■ EXERCISE REQUIREMENTS ■
Reproduce each line below with no alterations.

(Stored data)
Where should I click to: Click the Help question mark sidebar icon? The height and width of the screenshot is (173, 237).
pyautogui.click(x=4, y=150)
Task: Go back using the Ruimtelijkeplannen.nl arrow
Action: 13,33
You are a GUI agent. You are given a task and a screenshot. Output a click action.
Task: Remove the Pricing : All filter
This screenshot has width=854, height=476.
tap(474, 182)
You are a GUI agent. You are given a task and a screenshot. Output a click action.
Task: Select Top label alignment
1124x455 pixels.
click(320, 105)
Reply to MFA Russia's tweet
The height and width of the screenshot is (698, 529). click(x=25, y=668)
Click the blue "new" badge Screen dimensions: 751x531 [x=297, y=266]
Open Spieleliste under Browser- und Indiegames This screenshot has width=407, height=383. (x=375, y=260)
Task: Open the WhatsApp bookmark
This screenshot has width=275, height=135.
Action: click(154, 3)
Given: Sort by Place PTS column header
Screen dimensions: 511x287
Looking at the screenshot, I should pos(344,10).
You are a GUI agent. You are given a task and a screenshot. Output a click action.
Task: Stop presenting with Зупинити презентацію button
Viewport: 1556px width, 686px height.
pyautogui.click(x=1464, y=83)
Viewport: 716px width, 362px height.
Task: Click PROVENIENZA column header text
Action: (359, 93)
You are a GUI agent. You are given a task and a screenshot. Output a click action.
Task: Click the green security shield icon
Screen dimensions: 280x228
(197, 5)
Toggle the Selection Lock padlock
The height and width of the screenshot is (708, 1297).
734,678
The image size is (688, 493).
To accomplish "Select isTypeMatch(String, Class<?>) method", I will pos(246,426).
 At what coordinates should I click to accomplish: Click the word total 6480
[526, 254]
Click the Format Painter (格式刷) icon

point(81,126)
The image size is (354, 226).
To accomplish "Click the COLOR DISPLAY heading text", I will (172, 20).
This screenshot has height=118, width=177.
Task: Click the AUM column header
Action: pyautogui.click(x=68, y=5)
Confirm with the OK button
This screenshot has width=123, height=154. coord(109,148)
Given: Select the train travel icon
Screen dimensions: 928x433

■ SOLUTION TO THE PROBLEM ■
Where should I click to: Click the Help question mark sidebar icon? The height and width of the screenshot is (173, 237).
pyautogui.click(x=4, y=150)
Task: Go back using the Ruimtelijkeplannen.nl arrow
Action: 13,33
You are a GUI agent. You are given a task and a screenshot. Output a click action.
Task: Remove the Pricing : All filter
This screenshot has width=854, height=476.
tap(474, 182)
You are a GUI agent. You are given a task and a screenshot. Output a click action.
Task: Select Top label alignment
1124x455 pixels.
click(320, 105)
Reply to MFA Russia's tweet
The height and width of the screenshot is (698, 529). click(x=25, y=668)
Click the blue "new" badge Screen dimensions: 751x531 [x=297, y=266]
Open Spieleliste under Browser- und Indiegames This screenshot has width=407, height=383. (x=375, y=260)
Task: Open the WhatsApp bookmark
This screenshot has width=275, height=135.
Action: click(154, 3)
Given: Sort by Place PTS column header
Screen dimensions: 511x287
Looking at the screenshot, I should pos(344,10).
You are a GUI agent. You are given a task and a screenshot. Output a click action.
Task: Stop presenting with Зупинити презентацію button
Viewport: 1556px width, 686px height.
pyautogui.click(x=1464, y=83)
Viewport: 716px width, 362px height.
Task: Click PROVENIENZA column header text
Action: (359, 93)
You are a GUI agent. You are given a task and a screenshot. Output a click action.
Task: Click the green security shield icon
Screen dimensions: 280x228
(197, 5)
Toggle the Selection Lock padlock
The height and width of the screenshot is (708, 1297).
734,678
The image size is (688, 493).
To accomplish "Select isTypeMatch(String, Class<?>) method", I will pos(246,426).
 At what coordinates should I click to accomplish: Click the word total 6480
[526, 254]
Click the Format Painter (格式刷) icon

point(81,126)
The image size is (354, 226).
To accomplish "Click the COLOR DISPLAY heading text", I will (172, 20).
This screenshot has height=118, width=177.
Task: Click the AUM column header
Action: pyautogui.click(x=68, y=5)
Confirm with the OK button
This screenshot has width=123, height=154. coord(109,148)
Given: Select the train travel icon
Screen dimensions: 928x433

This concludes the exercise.